*CONSIGNE A*:
Retranscrivez l'article sur l'absence du président de l'AÉUM, tout le passage depuis « Celle-ci a été » jusqu'à « connue du public. ».
*CONSIGNE B*:
Filtrez les lignes ci-dessous pour ne garder que celles qui contiennent la chaîne « Next », en respectant la casse.

Lors de sa dernière réunion de la session d’automne, le 25 novembre dernier, le conseil législatif de l’Association étudiante de l’Université McGill (AÉUM) a approuvé une motion appelant à la résignation du président Darshan Daryanani. Le 2 décembre 2021, le conseil d’administration de l’AÉUM a décidé de suspendre indéfiniment la motion qui obligeait le président de l’AÉUM, Darshan Daryanani, de soumettre une lettre de démission dans les 48 heures suivant la ratification de la motion. 

Celle-ci a été approuvée une semaine plus tôt, à la suite de l’absence prolongée du président Daryanani, qui n’a assisté à aucune réunion du conseil exécutif depuis le 30 août 2021. Au moment de l’écriture de cet article, la raison de l’absence du président n’est toujours pas connue du public.

Une absence énigmatique

Dans un article du 8 novembre intitulé « L’absence du président de l’AÉUM continue » (en anglais, SSMU President’s Leave of Absence Continues), le McGill Daily révélait des courriels de la part de la vice-présidente aux Affaires internes de l’AÉUM, Sarah Paulin, demandant au journal de cesser d’investiguer la raison de l’absentéisme du président. D’autres courriels dévoilés par le Daily indiquaient aux employé·e·s d’éviter de répondre aux questions des médias. 

« Aucune démocratie durable ne peut endurer ce genre de manque d’information de la part de ses membres et de leurs représentants sur des informations essentielles concernant le statut de ses dirigeants »

Extrait de la motion 

La semaine suivante, Sarah Paulin expliquait que son intention était de faire valoir qu’à son avis, les employé·e·s de l’Association ne devraient pas être questionné·e·s par des journalistes étudiant·e·s et n’auraient pas à leur répondre puisqu’il·elle·s ne sont pas élu·e·s. Dans son investigation, le McGill Daily avait obtenu une copie d’un manuel intimant clairement les employé·e·s de ne pas communiquer avec les médias. Le journal n’avait pas été en mesure de déterminer si les employé·e·s étaient contractuellement tenu·e·s de se conformer à cette instruction. Dans un cas comme dans l’autre, rien n’engage les médias étudiants à respecter la volonté de l’AÉUM. 

La motion proposée

La motion approuvée par le conseil législatif cite aussi que l’absence continue du président de l’AÉUM au Sénat de l’Université a « créé un déficit de représentation des étudiant·e·s de premier cycle au sein de la plus haute instance universitaire de McGill ». Au moment d’écrire ces lignes, le site du Sénat indique toujours que le siège du président est vacant. La motion réitère que les membres du conseil exécutif de l’AÉUM ont à toutes fins utiles refusé de répondre aux questions portant sur les motifs de l’absence du président.

Par ailleurs, le vice-président aux Finances, Éric Sader, refuse toujours de révéler si le président Daryanani est payé pendant son absence. Les salaires versés aux élu·e·s constituent une des plus grandes dépenses de l’AÉUM, avec celui du président estimé à environ 32 000 dollars par année.

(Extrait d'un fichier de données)
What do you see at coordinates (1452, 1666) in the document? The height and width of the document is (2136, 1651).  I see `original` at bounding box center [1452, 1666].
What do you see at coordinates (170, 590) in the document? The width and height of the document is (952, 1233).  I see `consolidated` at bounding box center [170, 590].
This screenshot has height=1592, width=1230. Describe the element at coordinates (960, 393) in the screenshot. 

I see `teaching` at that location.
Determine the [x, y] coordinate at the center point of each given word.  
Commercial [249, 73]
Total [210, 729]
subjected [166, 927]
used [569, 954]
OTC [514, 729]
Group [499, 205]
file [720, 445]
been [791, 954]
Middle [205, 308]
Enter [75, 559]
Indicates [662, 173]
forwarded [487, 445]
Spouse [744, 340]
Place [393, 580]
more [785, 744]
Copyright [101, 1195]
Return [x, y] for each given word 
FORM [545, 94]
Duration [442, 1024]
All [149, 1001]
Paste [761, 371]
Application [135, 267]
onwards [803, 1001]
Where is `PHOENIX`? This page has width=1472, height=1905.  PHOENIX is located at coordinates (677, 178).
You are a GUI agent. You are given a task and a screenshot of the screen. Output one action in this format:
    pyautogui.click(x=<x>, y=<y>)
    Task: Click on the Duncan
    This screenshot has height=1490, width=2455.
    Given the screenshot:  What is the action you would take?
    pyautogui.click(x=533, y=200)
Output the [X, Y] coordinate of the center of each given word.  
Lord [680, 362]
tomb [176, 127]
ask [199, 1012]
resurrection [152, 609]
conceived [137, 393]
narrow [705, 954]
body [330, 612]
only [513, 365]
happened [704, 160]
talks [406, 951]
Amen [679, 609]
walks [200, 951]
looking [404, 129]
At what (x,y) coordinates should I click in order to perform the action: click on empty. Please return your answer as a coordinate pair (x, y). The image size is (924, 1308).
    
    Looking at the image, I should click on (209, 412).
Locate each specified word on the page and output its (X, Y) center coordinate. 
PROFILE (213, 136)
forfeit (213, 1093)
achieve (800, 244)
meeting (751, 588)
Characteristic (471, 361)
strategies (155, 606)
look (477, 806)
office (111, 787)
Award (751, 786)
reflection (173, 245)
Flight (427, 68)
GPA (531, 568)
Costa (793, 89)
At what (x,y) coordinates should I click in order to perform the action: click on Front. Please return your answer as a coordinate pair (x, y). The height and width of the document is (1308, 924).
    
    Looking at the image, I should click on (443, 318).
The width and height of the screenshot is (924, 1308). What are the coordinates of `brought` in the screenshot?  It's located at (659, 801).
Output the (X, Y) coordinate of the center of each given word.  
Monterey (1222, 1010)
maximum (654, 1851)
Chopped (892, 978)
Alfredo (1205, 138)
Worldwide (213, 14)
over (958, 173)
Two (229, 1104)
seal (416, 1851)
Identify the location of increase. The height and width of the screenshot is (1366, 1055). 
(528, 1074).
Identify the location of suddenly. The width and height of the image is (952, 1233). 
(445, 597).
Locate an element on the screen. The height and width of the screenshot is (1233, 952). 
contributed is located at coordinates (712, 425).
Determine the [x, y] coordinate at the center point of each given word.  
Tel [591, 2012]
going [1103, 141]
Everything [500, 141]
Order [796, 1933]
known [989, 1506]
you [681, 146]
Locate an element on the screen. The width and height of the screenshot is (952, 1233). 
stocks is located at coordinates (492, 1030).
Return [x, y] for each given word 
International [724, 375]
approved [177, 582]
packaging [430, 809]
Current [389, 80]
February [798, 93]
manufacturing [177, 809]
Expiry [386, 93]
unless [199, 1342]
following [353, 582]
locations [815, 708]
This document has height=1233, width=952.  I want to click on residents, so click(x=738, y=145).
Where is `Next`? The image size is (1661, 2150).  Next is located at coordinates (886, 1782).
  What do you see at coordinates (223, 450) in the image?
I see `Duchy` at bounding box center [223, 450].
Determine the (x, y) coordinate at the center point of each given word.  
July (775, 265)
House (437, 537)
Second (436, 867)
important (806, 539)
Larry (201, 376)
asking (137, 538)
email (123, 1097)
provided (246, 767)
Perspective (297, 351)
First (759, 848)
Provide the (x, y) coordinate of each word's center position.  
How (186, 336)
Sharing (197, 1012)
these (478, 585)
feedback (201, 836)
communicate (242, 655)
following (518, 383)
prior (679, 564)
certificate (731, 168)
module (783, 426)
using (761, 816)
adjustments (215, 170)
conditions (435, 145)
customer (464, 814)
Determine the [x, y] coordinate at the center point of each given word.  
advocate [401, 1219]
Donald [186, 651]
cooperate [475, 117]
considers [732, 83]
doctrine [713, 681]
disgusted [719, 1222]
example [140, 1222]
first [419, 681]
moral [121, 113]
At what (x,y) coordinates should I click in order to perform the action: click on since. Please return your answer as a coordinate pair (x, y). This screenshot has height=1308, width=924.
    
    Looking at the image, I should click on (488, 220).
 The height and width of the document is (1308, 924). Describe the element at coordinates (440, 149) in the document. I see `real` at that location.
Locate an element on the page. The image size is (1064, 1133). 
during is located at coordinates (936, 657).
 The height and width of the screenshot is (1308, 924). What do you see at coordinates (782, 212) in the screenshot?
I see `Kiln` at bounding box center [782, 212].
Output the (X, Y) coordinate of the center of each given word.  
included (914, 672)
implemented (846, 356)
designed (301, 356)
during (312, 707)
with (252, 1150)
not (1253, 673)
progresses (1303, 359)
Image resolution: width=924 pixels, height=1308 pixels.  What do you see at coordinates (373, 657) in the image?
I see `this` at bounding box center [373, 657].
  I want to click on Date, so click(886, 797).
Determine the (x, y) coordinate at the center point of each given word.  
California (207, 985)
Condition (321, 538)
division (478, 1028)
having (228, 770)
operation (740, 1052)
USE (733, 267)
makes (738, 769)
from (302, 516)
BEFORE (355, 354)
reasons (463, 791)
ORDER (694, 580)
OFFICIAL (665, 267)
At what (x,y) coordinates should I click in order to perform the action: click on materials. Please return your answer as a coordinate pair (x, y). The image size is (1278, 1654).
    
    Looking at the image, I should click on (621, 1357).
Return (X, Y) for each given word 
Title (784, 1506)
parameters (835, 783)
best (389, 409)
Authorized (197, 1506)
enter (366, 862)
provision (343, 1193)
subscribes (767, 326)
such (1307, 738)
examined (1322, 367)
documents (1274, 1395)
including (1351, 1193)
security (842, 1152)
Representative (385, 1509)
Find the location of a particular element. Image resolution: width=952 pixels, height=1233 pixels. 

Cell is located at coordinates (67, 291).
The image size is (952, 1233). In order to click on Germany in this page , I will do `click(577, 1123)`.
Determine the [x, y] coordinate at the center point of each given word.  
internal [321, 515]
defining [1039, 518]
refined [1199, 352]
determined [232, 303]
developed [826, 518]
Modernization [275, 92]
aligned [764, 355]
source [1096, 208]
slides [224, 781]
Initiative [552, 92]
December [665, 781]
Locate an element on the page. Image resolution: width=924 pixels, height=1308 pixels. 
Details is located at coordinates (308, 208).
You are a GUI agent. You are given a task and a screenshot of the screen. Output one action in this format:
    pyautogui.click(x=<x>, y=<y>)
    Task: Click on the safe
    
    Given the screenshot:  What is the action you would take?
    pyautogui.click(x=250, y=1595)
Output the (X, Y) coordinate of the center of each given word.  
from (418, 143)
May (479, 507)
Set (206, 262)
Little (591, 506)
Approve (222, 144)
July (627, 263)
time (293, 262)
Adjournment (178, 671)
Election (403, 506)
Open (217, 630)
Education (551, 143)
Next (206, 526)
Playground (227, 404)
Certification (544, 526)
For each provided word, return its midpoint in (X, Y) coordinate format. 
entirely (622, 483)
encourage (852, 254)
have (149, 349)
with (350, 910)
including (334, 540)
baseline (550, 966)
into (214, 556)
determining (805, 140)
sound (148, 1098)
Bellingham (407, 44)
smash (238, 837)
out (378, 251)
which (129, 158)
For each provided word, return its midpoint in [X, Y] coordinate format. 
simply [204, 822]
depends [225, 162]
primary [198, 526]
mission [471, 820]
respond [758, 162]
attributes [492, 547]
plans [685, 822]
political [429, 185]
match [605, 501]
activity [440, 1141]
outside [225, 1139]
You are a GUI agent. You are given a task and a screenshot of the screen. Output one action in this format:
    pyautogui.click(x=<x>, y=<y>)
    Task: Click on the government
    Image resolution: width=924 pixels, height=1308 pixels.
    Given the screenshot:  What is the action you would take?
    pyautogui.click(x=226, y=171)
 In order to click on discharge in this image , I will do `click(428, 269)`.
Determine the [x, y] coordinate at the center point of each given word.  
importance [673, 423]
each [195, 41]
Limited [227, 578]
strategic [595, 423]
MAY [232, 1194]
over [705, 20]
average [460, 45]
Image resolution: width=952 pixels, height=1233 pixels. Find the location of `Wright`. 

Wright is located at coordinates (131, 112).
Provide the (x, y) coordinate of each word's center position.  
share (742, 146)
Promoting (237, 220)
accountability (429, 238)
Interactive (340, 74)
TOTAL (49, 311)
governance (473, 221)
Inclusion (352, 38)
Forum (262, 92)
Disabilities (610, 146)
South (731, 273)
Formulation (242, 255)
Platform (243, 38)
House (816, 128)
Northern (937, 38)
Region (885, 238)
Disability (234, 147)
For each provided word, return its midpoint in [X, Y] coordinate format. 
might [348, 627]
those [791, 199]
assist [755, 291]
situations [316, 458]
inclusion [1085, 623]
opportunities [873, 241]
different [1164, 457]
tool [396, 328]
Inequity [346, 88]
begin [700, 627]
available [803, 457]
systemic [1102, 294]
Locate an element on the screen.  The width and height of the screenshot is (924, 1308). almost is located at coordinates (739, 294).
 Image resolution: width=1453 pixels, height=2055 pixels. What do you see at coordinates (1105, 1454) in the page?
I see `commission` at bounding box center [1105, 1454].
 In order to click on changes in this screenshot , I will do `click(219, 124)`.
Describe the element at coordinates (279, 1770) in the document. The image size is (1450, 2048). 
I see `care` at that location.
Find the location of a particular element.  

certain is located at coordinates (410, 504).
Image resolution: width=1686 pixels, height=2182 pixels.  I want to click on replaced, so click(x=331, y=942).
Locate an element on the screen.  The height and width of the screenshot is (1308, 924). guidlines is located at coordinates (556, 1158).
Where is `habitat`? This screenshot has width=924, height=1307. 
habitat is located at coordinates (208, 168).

*RÉPONSE FINALE A*:
Celle-ci a été approuvée une semaine plus tôt, à la suite de l’absence prolongée du président Daryanani, qui n’a assisté à aucune réunion du conseil exécutif depuis le 30 août 2021. Au moment de l’écriture de cet article, la raison de l’absence du président n’est toujours pas connue du public.

*RÉPONSE FINALE B*:
Where is `Next`? The image size is (1661, 2150).  Next is located at coordinates (886, 1782).
Next (206, 526)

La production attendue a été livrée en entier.